Kevin Murphy, an assistant professor of mechanical engineering and a third recent CAREER Award winner in the School of Engineering, also works with metal, but from a different angle - he's trying to find a better way to cut metal and other materials, through research in applied mechanics, nonlinear vibrations and stability.
Specifically, part of Murphy's reseach is in the area of EDM or Electric Discharge Machining, a method of cutting virtually any material using electrical pulses as the cutting tool. In traditional machining or grinding processes, cuts are made using metal or steel bits, which can wear quickly and must be replaced, a time consuming - and expensive - process.

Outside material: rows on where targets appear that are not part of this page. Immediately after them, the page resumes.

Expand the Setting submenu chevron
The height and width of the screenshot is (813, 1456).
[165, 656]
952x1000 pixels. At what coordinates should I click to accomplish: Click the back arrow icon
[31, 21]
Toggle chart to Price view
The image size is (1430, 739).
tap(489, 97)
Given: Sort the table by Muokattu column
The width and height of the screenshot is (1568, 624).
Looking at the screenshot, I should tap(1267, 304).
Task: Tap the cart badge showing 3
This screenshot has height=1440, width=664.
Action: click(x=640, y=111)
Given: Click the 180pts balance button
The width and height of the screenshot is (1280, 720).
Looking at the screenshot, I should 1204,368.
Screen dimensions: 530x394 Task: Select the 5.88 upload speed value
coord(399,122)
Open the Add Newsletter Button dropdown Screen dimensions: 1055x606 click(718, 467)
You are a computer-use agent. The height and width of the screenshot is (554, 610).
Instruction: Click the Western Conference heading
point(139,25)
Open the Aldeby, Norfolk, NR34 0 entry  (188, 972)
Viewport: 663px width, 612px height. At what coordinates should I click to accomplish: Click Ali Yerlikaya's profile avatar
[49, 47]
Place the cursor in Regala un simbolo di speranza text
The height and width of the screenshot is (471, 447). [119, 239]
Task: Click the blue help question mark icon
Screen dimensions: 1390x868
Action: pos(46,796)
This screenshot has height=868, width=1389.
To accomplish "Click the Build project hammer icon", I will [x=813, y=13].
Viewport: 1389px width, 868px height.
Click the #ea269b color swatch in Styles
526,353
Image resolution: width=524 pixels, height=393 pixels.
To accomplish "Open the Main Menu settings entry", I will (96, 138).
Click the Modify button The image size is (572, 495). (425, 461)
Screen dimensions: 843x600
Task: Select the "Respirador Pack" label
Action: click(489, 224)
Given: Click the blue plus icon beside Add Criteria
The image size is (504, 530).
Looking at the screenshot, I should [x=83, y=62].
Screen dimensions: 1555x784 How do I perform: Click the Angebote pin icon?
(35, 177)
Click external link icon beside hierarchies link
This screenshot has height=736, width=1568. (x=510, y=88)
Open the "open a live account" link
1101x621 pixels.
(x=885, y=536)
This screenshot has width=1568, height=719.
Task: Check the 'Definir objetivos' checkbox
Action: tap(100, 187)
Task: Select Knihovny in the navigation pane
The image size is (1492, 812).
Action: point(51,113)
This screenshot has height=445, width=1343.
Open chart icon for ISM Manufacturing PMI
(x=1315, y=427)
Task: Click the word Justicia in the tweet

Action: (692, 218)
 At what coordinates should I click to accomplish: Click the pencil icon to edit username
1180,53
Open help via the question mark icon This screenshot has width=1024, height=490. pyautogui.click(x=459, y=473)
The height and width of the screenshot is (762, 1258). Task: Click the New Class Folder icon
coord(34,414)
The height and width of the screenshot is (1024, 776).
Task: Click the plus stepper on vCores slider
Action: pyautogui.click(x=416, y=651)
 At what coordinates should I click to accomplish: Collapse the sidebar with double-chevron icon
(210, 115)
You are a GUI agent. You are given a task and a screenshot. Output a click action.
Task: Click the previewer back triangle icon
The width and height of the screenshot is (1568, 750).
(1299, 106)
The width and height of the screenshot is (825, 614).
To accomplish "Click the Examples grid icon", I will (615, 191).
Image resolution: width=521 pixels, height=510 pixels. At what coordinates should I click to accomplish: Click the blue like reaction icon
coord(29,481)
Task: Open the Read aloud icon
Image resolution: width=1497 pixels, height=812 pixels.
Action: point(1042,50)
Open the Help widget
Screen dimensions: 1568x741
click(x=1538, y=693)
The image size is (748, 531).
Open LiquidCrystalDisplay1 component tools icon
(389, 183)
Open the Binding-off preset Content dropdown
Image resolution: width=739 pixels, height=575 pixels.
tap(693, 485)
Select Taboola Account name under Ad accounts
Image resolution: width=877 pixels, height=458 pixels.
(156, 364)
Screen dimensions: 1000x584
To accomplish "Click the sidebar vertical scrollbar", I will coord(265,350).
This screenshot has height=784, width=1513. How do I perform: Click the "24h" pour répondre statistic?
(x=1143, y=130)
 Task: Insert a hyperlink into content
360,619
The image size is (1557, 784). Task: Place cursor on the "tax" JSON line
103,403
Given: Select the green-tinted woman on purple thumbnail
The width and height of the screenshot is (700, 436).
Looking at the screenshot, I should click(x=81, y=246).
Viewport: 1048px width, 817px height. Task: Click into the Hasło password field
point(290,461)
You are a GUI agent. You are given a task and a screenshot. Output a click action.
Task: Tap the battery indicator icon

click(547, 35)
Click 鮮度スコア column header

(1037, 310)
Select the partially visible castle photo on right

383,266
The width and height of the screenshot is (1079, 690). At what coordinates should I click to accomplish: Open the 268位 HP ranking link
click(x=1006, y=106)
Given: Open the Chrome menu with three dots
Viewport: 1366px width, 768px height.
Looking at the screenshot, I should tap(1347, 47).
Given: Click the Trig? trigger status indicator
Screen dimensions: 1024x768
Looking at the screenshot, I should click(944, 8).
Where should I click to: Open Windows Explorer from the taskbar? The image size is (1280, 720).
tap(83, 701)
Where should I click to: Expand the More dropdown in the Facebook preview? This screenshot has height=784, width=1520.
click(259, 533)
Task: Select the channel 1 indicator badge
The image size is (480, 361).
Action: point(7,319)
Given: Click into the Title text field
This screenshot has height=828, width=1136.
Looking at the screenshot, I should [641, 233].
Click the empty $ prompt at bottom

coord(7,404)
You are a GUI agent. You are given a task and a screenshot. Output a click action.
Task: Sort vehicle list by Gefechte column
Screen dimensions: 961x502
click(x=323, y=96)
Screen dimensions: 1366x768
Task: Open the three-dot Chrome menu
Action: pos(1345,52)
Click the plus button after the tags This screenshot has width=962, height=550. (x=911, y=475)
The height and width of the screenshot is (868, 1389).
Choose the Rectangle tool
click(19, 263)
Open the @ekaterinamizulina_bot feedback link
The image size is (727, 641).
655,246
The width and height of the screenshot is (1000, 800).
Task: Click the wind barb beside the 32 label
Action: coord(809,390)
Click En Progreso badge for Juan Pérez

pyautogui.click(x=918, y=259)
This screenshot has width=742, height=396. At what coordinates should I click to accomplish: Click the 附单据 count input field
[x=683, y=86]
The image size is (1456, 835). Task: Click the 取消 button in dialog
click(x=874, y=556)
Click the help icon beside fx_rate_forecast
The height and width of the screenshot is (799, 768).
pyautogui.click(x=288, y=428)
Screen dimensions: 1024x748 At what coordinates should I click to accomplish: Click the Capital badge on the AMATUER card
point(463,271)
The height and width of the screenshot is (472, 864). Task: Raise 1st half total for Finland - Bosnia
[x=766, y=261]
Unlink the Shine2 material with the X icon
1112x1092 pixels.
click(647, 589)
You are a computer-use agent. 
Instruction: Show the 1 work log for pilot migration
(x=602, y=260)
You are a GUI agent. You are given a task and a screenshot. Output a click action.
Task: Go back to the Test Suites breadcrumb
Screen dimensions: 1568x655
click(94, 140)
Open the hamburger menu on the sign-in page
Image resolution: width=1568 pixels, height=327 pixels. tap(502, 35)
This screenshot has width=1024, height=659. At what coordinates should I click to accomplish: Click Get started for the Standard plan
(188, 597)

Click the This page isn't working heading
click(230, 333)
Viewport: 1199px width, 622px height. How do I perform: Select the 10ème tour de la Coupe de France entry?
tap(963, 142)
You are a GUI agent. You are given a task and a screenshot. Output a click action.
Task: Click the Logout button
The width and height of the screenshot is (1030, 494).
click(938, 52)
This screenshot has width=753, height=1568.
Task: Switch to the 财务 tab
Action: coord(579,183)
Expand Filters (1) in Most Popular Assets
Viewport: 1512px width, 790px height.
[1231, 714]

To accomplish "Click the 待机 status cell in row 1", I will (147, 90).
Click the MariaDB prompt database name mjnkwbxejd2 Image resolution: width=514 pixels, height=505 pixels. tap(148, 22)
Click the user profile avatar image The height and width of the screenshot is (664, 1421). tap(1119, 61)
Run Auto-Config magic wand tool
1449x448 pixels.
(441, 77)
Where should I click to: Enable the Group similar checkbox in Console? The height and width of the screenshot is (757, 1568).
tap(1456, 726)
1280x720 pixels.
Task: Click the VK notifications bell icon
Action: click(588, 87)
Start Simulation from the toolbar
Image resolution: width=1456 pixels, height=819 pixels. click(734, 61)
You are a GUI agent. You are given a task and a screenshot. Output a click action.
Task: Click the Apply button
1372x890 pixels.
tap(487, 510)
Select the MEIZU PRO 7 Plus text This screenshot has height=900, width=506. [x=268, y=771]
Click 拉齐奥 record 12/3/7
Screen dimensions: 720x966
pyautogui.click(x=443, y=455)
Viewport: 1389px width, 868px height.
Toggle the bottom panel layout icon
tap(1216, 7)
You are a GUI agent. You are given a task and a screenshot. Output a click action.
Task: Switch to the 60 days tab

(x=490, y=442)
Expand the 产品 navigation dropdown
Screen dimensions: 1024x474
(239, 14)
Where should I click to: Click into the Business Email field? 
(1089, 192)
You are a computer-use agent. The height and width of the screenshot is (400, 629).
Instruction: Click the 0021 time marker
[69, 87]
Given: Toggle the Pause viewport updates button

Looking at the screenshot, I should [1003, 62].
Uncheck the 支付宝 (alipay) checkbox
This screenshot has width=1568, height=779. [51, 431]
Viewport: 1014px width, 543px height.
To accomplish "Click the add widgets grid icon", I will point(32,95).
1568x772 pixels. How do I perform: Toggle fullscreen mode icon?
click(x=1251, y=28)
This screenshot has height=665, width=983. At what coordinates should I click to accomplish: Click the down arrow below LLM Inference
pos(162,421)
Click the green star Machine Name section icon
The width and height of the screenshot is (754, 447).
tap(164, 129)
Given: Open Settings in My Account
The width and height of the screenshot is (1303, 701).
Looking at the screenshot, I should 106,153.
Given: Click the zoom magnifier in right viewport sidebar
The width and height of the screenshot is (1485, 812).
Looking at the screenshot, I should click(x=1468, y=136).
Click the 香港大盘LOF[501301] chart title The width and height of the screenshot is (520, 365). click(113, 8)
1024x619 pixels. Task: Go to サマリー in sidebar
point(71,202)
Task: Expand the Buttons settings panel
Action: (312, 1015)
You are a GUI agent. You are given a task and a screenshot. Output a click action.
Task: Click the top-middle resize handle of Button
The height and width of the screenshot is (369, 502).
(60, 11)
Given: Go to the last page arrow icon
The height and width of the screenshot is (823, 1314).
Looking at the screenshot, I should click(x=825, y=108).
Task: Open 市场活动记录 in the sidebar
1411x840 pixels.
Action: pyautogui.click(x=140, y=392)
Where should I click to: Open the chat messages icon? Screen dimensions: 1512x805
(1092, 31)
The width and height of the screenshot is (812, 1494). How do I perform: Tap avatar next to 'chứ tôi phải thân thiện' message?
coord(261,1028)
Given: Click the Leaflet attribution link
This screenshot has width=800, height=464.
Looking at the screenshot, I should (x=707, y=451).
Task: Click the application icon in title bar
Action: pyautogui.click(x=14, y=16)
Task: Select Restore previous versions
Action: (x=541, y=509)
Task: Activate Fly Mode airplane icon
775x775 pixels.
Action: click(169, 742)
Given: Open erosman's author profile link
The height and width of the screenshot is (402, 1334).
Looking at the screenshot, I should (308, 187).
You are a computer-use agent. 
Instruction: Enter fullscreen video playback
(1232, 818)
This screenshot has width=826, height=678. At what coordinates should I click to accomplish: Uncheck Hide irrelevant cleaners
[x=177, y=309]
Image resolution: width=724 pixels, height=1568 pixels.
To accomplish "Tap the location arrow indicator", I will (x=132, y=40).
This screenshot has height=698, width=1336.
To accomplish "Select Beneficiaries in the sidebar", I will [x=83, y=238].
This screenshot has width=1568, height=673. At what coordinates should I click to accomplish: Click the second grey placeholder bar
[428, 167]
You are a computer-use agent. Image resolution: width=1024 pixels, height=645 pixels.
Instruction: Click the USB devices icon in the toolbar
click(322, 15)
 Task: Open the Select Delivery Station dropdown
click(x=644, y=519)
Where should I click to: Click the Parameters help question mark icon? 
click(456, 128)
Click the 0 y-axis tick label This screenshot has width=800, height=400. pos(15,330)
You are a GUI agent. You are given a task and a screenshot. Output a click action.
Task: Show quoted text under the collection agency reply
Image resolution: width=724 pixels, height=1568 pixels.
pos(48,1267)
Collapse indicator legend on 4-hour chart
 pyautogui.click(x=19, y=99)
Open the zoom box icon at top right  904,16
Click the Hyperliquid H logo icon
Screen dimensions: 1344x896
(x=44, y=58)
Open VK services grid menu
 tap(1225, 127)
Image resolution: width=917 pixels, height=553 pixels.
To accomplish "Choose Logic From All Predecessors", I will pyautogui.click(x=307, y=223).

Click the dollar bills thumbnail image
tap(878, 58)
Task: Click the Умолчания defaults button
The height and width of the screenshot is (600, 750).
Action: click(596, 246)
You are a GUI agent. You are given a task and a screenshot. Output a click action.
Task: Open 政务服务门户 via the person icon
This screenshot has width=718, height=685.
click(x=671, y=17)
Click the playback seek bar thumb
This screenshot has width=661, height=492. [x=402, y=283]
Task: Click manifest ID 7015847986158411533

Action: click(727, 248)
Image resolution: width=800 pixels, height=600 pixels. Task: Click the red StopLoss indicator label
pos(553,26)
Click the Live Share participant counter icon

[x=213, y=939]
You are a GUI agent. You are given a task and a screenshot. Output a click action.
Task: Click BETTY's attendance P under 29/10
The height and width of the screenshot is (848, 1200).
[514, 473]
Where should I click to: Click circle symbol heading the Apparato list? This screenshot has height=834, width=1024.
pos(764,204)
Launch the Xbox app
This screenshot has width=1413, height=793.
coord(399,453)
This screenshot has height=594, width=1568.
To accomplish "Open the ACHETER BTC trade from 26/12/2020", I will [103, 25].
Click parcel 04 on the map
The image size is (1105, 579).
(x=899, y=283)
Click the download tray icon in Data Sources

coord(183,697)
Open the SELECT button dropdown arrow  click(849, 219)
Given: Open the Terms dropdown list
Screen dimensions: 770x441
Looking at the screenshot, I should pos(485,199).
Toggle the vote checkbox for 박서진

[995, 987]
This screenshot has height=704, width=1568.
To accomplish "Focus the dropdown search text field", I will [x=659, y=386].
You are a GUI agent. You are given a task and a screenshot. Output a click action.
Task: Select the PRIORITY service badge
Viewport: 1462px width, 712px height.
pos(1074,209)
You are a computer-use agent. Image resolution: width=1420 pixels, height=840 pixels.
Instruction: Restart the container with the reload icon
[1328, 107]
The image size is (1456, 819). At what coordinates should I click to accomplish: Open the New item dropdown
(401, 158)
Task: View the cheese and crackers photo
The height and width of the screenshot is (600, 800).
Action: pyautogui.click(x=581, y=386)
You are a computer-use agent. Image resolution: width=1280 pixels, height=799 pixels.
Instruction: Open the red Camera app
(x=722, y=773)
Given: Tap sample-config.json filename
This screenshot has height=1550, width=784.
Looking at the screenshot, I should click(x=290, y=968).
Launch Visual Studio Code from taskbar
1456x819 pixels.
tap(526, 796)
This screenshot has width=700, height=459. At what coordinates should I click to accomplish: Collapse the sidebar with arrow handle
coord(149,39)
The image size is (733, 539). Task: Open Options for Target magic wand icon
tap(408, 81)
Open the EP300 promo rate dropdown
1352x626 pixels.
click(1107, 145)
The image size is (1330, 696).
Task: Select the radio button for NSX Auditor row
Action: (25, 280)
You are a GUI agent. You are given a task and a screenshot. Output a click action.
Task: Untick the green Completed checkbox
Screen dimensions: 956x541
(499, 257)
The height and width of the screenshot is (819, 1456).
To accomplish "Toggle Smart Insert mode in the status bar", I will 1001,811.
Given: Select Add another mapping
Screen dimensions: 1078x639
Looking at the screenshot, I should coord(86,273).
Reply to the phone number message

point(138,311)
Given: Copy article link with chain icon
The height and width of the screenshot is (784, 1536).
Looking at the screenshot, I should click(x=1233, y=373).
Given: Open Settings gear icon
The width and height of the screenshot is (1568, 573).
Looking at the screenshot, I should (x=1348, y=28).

The problem with EDM, Murphy says, and where his research comes to bear, is that the extremely thin copper wires used in the process vibrate beyond a certain speed, making the cuts less accurate. Slowing the pulses can eliminate the vibrations, but that dramatically slows the process.
"If we can understand the underlying vibration and stability characteristics of the wire, under a variety of cutting conditions, we should be able to eliminate these vibrations. This would greatly increase the accuracy and productivity of the process," says Murphy, who came to UConn in 1997.
Murphy also is engaged in another major research effort in the area of nonlinear vibrations of beams, plates and shells. These structural components are used in aerospace components such as external skin panels on aircraft and turbine blades, that are exposed to hostile aerodynamic, acoustic and high temperature environments which cause them to vibrate.